The cognitive aspect helps you to fine tune your interactions and training, because you realize that there is some thinking going on during the training that help or hinder the training. For example, if you tell your dog to Sit-Stay, and he scratching or licks his nose, he may be using Calming Signals to express his inner mental state: "Daddy, I'm tired, I wanna lie down" Or "I'm lonely, can I come sit next to you?" And, then he breaks his Stay. If you recognize those signals, you can anticipate the behavior and reinforce the Stay, before the dog breaks it, or you can release it, maintaining his level of success.... I bet Pawzk9 does this all the time, automatically.

>>> "behavior evolved over time" This wasn't shaping, b/c the dog put the gestures together from different instances. The point can be made for behaviorism, but I think the cognitive approach is simpler.

>>> "the dog's who have learned to read" I don't believe that you've missed all of my 'bragging'  that I taught my dog to read.
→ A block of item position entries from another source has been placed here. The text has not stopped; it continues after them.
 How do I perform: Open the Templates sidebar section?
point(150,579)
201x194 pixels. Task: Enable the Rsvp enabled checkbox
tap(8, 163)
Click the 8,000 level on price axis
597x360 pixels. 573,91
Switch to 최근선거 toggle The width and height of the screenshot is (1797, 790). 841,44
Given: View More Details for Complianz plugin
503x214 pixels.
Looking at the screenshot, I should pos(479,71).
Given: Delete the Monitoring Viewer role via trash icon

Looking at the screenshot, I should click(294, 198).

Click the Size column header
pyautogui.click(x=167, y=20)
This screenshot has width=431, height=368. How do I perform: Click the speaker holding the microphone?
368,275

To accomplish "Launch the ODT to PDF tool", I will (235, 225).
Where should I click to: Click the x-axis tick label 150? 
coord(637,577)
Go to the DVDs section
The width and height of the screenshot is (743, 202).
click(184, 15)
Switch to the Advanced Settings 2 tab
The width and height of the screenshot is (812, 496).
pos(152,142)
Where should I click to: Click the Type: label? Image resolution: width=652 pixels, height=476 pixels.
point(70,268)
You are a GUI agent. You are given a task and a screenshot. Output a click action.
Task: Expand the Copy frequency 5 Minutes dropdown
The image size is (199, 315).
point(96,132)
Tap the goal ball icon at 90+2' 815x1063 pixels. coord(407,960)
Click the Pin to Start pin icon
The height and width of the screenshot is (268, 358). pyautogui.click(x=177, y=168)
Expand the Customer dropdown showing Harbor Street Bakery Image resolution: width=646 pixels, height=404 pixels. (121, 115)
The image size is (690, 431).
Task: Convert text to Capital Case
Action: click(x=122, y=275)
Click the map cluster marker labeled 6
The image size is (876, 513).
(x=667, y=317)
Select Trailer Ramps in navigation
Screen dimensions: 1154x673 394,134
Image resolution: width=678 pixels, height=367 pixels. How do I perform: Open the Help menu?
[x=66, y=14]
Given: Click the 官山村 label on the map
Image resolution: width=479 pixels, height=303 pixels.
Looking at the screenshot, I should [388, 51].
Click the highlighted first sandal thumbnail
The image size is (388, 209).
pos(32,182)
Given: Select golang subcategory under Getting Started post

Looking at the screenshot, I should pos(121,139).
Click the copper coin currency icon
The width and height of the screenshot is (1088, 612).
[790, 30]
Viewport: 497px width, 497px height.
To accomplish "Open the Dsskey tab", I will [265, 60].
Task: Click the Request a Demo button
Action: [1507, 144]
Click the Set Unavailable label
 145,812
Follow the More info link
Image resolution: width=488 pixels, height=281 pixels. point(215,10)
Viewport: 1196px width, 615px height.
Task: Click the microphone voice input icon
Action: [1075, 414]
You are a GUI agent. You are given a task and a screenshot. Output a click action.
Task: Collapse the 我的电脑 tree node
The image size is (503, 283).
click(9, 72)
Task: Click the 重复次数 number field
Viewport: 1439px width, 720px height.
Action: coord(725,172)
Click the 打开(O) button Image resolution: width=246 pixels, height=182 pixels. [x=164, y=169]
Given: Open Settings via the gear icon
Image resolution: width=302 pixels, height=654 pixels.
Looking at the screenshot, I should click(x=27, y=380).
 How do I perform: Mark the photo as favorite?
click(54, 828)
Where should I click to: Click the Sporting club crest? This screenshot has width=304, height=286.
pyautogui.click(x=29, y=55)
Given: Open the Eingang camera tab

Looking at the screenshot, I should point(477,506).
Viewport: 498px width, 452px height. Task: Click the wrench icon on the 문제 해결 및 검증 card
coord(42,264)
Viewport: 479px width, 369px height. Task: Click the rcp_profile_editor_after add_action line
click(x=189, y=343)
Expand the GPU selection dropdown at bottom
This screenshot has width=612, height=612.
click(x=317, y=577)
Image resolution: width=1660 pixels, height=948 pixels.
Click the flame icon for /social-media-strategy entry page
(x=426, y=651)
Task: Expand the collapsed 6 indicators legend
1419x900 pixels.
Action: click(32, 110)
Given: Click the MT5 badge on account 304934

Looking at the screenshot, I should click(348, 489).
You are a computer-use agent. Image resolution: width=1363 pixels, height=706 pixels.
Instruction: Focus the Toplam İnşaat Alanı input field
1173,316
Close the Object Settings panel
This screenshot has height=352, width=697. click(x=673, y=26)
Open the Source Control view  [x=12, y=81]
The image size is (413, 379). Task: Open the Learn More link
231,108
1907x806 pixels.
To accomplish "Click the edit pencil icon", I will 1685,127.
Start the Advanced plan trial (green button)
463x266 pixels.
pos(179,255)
I assumed it was a simple pattern match, a simple stimulus - response; but a study of Baboons who learned to read, suggested that they learned to recognize subtle rules of which words are valid....suggesting letter-order recognition... but that's a different discussion.


----------



## qingcong (Oct 26, 2009)

hanksimon said:


> The cognitive aspect helps you to fine tune your interactions and training, because you realize that there is some thinking going on during the training that help or hinder the training. For example, if you tell your dog to Sit-Stay, and he scratching or licks his nose, he may be using Calming Signals to express his inner mental state: "Daddy, I'm tired, I wanna lie down" Or "I'm lonely, can I come sit next to you?" And, then he breaks his Stay. If you recognize those signals, you can anticipate the behavior and reinforce the Stay, before the dog breaks it, or you can release it, maintaining his level of success.... I bet Pawzk9 does this all the time, automatically.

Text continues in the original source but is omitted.